L’enseignement de Jésus est fort:
« Dans sa colère, son maître le livra aux bourreaux jusqu’à ce qu’il eût remboursé tout ce qu’il devait. C’est ainsi que mon Père du ciel vous traitera, si chacun de vous ne pardonne pas à son frère du fond du cœur » (34-35).
Saint Jacques reprend aussi cet enseignement salutaire dans sa lettre (2, 12-14): « Parlez et agissez comme des gens qui vont être jugés par une loi de liberté. Car le jugement est sans miséricorde pour celui qui n’a pas fait miséricorde, mais la miséricorde l’emporte sur le jugement [celui qui fait les œuvres de miséricorde a déjà réussi son jugement]. Mes frères, si quelqu’un prétend avoir la foi [c’est grâce à la foi que nous invoquons Dieu et que nous lui demandons miséricorde sur nous], sans la mettre en œuvre [la foi en effet est vivifiée par la charité, et sans les œuvres de miséricorde elle est morte et…], à quoi cela sert-il ? Sa foi peut-elle le sauver ? ».
Le saint Curé d’Ars s’exprime aussi en toute simplicité au sujet de la charité et du pardon. En voilà quelques paragraphes: « Aimons notre prochain; nous aimons bien ceux qui nous font du bien, qui ont de bonnes qualités. Ce n’est pas là où est le mérite, c’est d’aimer ses ennemis, de leur faire du bien. Quand nous ferions toutes les mortifications et autres œuvres, si nous n’aimons pas ceux qui nous font du mal, nous ne sommes pas de bons chrétiens; on n’est bon chrétien que lorsqu’on a passé par ces épreuves-là. Si au moindre mal, vous vous irritez, vous ne pouvez pas dire que vous aimez le Bon Dieu ».
« Le cœur des saints n’a point de fiel: ils aiment tout le monde; ils sont contents dans les persécutions et les humiliations ». La marque distinctive des élus c’est l’amour, comme la marque des réprouvés c’est la haine. Aucun réprouvé n’aime un autre réprouvé; le frère déteste son frère, le fils son père, la mère son enfant, et cette haine universelle se concentre sur Dieu: voilà ce qu’est l’enfer. Les saints aiment tout le monde. Ils aiment surtout leurs ennemis.

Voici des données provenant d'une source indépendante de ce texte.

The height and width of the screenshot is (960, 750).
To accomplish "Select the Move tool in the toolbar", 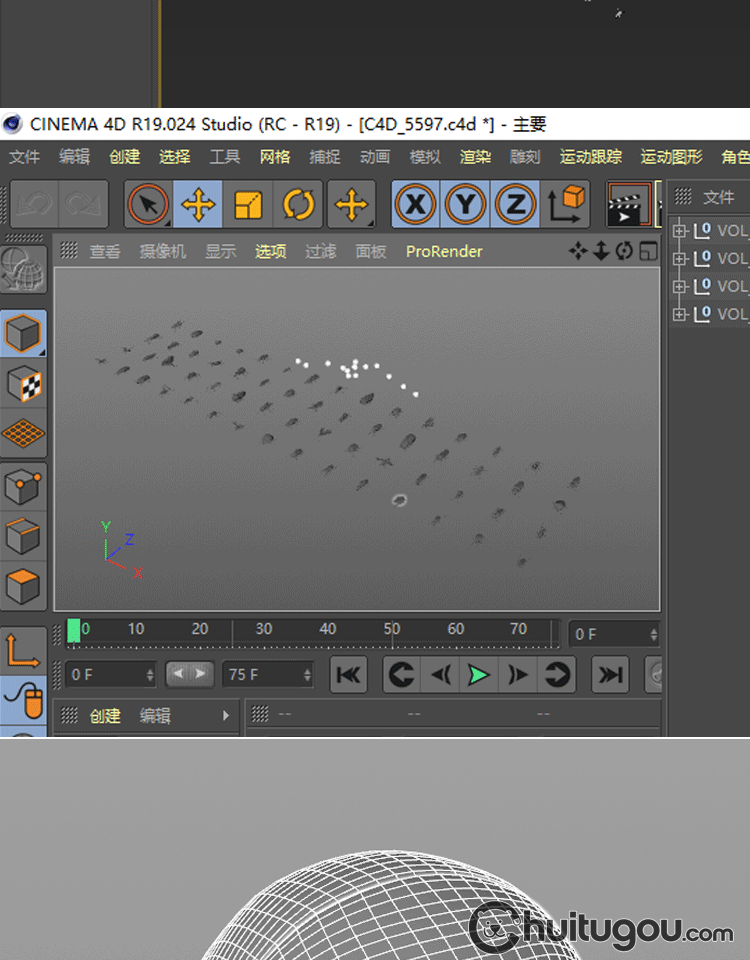I will pos(198,205).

« Ce n’est pas pour rien que Notre Seigneur en nous enseignant le « Pater », nous fait dire: «Mon Dieu pardonnez-nous comme nous pardonnons ». Le Bon Dieu ne pardonnera qu’à ceux qui auront pardonné. Dès que l’on hait son prochain, Dieu nous rend cette haine. C’est un trait qui se retourne contre nous.
« Dans le Ciel il n’y a point de rancune, aussi les cœurs bons et humbles qui reçoivent les injures et les calomnies avec joie ou indifférence commencent le bonheur du Ciel dès ce monde; et ceux qui conservent la rancune sont malheureux; ils ont le front soucieux, des yeux qui semblent vous dévorer ».
L’amour chrétien, l’amour que Jésus nous apprend, est exprimé par: «aimez-vous les uns les autres… aimez vos ennemis, priez pour ceux qui vous font du mal… pardonner à son frère du fond du cœur »… Cet amour n’est pas un sentiment charnel mais fondamentalement un don de l’Esprit Saint, l’Esprit de vérité, qui nous fait voir que d’abord nous avons une dette envers Dieu, nos péchés, nos nombreux péchés, et que par la suite il est donc juste que nous remettions les dettes à nos débiteurs, que nous pardonnions à ceux qui nous ont offensés.
Ecoutons le Bon Jésus qui dès la croix nous l’apprend puissamment: « Père, pardonnez-leur »…
S’il est pour nous difficile de pardonner, n’oublions pas que Jésus accorde sa grâce à celui qui la lui demande.